Seeing Opportunity Differently
Rich Dad Poor Dad author Robert Kiyosaki recommends in his bestselling book about creating financial freedom, “Work to learn, don’t work for money.” He also says that while most people might say the economy after September 11th was terrible because all the stock prices fell, if we look at the situation differently, it was a unique time to “buy low”, and invest for the day when prices would inevitably rise again, and thus, another opportunity to “sell high”, the ideal sets of circumstances for investing, and making money. We just have to train ourselves to be able to see circumstances differently, and search for opportunity where none is apparent – at first.
An argument with our partner is an opportunity to practice communication skills.
A rainy Saturday when we planned a picnic allows us to be creative, and picnic in the living room under a fort of blankets, instead.
An entrepreneur I met recently tried at first to sell scooters, but realized quickly everybody was selling scooters. His business was in trouble, but rather than stubbornly stick to his original plan and intention, he thought differently, and realized no one was selling the parts for the scooters – which he starting selling at a 500% profit at prices still reasonable for the consumer. This profitable and much needed market was not apparent – at first. In fact, the Chinese symbol for ‘crisis’ is a mix of the symbols for ‘danger’ and ‘opportunity’.
I’d say the twist to Mr. Kiyosaki’s opinion, “Work to learn, not for money” for jobseekers may be to remember that sometimes we might take a job for what we can learn in that position, company, or field, even if what we earn, or our job title, or the industry might not be what we had in mind initially.
Our “because I have to pay the bills jobs” can sometimes lead to opportunities we wouldn’t have imagined and didn’t intend would come out of them. I once took a job as a Telephone Sales Representative in a call center for a European travel company. The only things appealing about this job to me was that I wanted to go to Europe someday soon, and I needed money and they paid – only slightly – more than my other job.
I hated it. Repeating the same information all day long. The headset and phone cord made me feel like a dog on a leash. I had to talk myself into going to work, I called in sick way more than I should have, I had to have inspirational quotes and pictures all over my cubicle walls to try to get me through my days.

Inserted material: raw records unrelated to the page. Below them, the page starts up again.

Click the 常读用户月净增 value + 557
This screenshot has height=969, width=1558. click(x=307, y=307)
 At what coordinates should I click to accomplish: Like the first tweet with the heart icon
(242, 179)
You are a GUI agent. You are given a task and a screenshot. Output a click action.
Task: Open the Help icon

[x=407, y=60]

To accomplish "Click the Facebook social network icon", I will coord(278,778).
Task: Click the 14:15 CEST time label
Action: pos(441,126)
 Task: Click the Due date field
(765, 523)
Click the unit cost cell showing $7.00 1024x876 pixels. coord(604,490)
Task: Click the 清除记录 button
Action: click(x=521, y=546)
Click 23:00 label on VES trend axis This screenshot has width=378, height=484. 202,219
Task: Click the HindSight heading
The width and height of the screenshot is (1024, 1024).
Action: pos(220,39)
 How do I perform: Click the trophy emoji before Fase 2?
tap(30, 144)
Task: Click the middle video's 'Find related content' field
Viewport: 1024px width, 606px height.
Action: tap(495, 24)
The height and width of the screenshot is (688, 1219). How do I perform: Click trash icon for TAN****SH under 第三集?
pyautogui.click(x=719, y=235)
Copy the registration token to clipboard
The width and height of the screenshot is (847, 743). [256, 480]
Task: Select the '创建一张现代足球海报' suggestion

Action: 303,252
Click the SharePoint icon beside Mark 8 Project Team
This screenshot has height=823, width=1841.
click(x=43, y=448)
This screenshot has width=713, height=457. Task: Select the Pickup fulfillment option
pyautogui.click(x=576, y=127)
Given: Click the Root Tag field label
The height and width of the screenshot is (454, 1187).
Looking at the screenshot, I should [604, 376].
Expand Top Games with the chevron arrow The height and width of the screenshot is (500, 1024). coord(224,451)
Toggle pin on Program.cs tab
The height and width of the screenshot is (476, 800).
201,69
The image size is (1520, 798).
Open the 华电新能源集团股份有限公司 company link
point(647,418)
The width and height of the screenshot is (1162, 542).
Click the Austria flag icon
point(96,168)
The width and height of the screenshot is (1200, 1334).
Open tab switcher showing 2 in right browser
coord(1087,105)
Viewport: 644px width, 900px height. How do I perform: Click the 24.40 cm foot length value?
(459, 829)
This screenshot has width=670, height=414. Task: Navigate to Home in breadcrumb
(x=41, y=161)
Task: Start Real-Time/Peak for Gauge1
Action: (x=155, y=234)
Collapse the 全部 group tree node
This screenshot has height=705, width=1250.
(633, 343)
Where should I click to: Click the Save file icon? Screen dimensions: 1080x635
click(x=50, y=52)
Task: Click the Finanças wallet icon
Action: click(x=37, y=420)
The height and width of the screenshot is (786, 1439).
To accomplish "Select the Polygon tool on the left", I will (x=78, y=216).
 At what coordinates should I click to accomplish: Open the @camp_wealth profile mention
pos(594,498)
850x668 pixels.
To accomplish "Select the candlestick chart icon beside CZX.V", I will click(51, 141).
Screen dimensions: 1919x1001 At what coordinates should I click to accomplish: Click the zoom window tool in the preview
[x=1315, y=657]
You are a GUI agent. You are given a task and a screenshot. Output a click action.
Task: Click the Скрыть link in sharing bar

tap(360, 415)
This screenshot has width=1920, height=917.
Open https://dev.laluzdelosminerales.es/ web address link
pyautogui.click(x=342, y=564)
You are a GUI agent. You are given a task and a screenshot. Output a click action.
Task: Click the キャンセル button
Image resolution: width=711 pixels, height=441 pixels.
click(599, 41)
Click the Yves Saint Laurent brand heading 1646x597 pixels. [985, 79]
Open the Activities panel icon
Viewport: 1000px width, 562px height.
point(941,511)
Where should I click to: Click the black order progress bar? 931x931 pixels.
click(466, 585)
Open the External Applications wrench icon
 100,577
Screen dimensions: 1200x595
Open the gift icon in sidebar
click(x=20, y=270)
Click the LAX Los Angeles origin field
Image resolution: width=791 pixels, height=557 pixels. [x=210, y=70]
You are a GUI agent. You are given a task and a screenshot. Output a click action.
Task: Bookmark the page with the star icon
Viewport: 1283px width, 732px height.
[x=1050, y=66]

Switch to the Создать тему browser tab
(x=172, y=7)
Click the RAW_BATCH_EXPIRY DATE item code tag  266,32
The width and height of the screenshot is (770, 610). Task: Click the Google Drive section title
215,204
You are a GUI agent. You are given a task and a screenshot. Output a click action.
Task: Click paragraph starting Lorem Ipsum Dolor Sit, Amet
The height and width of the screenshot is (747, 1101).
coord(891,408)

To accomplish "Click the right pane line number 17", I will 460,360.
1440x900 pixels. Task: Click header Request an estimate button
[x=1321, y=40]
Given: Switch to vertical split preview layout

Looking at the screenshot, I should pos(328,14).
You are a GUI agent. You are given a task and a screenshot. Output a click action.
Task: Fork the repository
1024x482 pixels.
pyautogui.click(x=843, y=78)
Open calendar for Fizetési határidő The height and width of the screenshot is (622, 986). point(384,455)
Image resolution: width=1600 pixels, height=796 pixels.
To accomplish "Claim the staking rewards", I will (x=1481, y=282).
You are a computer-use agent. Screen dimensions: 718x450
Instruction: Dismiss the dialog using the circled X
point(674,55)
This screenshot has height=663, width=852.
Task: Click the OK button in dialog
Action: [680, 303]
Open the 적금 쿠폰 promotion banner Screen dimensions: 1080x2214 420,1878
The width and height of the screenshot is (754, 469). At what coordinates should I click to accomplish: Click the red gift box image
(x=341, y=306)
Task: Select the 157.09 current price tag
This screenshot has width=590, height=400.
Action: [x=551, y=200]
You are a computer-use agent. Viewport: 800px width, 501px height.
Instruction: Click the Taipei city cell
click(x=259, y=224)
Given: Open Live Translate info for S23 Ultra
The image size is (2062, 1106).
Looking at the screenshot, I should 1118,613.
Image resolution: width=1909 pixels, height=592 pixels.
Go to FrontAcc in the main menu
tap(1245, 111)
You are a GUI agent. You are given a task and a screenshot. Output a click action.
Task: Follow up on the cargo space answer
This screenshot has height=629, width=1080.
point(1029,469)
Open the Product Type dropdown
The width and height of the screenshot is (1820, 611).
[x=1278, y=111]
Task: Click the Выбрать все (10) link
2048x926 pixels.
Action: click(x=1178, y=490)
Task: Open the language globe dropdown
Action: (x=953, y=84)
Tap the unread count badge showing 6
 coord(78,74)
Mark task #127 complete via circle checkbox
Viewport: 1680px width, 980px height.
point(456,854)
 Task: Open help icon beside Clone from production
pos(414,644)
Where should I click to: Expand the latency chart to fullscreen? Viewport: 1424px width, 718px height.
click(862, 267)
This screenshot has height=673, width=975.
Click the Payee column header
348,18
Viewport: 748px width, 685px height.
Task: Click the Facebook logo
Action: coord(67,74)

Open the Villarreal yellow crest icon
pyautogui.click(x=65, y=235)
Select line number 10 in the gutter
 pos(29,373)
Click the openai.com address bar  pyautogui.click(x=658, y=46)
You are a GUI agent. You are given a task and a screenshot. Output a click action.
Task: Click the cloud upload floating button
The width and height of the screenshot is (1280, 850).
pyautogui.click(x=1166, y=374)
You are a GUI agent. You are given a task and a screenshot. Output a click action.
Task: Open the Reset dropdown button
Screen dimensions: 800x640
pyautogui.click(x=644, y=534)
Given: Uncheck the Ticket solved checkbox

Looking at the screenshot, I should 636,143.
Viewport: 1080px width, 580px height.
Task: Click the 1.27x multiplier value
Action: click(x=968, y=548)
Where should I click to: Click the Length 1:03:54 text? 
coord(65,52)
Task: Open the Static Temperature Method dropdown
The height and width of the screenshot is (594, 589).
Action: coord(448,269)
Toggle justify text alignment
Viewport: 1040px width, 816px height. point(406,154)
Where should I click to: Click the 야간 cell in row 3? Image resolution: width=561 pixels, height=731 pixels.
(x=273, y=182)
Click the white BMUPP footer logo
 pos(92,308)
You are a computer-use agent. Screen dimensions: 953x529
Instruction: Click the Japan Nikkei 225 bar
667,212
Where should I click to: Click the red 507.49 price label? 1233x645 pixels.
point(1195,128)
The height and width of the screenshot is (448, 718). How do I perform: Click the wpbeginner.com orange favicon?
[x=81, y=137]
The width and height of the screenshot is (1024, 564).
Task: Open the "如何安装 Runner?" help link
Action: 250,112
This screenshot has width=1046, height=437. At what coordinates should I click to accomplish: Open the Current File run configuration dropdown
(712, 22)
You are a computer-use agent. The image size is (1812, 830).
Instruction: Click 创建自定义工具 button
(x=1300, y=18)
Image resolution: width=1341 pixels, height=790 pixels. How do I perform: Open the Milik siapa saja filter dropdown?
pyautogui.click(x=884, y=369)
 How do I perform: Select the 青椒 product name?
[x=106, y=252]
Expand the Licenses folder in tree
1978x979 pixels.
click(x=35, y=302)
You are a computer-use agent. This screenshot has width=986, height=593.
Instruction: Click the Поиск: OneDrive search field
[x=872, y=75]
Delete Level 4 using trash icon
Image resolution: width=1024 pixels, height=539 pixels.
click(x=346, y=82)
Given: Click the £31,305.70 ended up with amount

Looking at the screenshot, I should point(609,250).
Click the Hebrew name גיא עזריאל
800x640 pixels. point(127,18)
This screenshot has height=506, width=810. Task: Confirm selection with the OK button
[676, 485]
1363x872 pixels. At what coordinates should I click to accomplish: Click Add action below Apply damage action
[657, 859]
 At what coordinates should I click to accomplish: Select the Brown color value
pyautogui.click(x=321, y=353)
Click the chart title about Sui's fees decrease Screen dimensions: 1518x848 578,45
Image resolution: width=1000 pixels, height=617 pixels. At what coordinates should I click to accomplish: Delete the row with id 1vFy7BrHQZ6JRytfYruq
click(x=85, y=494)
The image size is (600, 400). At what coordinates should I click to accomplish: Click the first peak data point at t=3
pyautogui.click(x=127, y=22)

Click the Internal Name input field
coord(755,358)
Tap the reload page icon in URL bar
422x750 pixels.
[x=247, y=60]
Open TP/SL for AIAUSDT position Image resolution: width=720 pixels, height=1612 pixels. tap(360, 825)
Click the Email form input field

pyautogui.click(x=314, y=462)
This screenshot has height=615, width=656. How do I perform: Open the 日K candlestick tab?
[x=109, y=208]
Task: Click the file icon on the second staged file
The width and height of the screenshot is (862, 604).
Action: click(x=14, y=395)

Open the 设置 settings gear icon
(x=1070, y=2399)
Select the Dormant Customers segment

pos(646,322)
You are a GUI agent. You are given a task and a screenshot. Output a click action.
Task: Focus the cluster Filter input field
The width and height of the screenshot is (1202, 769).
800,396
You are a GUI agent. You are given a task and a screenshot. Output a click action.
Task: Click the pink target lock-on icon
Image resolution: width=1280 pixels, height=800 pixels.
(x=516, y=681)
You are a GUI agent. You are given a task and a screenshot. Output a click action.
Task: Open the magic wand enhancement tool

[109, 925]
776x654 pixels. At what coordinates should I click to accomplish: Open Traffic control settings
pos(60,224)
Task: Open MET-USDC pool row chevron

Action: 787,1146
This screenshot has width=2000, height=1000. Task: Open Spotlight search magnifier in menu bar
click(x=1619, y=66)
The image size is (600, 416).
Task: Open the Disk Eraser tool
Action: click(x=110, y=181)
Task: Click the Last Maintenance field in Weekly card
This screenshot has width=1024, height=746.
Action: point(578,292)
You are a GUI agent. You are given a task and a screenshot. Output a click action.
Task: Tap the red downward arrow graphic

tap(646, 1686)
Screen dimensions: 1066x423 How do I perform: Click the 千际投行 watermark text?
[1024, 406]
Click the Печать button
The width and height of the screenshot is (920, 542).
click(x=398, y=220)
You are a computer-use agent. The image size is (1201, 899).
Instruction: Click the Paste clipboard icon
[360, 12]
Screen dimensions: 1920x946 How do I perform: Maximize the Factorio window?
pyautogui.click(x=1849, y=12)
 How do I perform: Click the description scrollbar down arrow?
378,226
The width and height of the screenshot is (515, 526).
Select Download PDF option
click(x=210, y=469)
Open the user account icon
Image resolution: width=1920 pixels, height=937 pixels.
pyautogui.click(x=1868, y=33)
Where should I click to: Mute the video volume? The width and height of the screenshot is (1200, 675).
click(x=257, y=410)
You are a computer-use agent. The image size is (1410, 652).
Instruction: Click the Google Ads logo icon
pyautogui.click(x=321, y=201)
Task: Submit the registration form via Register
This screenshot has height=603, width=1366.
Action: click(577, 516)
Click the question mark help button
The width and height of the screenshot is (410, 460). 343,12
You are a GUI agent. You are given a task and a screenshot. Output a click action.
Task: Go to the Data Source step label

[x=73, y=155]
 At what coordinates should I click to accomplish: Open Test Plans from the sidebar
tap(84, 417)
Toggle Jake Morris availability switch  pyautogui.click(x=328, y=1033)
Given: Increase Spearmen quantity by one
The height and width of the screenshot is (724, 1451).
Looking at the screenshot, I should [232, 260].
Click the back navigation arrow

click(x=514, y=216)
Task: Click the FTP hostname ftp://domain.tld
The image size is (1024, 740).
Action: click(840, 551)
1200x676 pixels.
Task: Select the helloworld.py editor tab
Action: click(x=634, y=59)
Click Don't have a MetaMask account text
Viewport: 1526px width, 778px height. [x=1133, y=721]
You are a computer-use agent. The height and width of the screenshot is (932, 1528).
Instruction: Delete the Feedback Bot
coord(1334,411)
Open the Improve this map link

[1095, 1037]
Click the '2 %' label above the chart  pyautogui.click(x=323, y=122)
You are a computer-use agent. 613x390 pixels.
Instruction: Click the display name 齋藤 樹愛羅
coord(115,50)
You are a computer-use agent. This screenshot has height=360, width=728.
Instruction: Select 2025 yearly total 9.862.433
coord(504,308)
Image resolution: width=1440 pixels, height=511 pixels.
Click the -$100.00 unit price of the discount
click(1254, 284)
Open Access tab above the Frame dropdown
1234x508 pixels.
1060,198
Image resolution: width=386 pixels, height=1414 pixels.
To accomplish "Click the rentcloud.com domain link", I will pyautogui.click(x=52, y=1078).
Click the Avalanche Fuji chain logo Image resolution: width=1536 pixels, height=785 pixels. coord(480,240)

Then one day, they had a trainer job open. I’d taught various topics to various groups before, and by now, I knew the job well. I sold my transferable skills in teaching to the manager, gave a creative presentation, and got the job. The company and call center environment wasn’t ideal to me in any way, but the experience, and what I learned, has been worth it in the years since then. And it’s helped me get more training and teaching positions in other settings and content areas, not to mention the cheap trip to Europe I did eventually take! I couldn’t see that job as much of an opportunity at the time, but it turned out to be a great one, eventually.
A friend of mine who has great management and leadership skills took a sales job for awhile to add those very transferable skills to her repertoire (and resume, when she chooses to showcase them), and make herself more well rounded and marketable. Although she doesn’t want to do another sales job, she at least has more choices in the job market because she has honed and grown those skills. It’s just like what I say to teens that are at risk of dropping out or not doing well enough in school to get into college: Education gives you options. You may use it, you may not, but if you stick with it, then it’s there if you DO want to do something that requires that degree (or those skills).
Just like I did with getting the trainer job, learning more skills, or using old transferable skills can also help you in a career change, too (change of fields or companies). A client of mine is interested in finding a part-time job in a financial institution because she had become interested in learning about the financial and investing worlds. The plan is for her to take her customer service skills and transfer them into a field in which she otherwise had no experience, get her foot in the door, and see what she can learn (and where she can go beyond entry level, if she is so inclined.)
So, perhaps thinking more broadly or creatively about the types of jobs you apply for may be in order. Or maybe you are disappointed or upset about feeling fearful and like you ‘have to take SOMETHING’ to pay the bills when it’s not what you’ve been trying to manifest (the dream job!) at all . . . maybe we can reframe the opportunities in front of us. Maybe we can figure out a way to look at this ‘crisis’, or job, or company differently, and therefore open ourselves to seeing some new opportunity there, if we must start earning money soon.
In the same spirit, we can look at all we are learning through a challenging job search – it can really be an education about patience; perseverance; money management; having, creating, maintaining positive attitudes; trusting in our spiritual source, whatever we may call that source; and the list goes on and on. Maybe we learn something about our working styles, given so much flexibility in how we structure our days and job search work, or maybe we think we’d prefer not to work, but having no work, we learn how much we value steady income, camaraderie of co-workers, or being part of a productive team. The possibilities are endless, and the learning, well, it never ends, does it?
“Personally I’m always ready to learn, although I do not always like being taught.”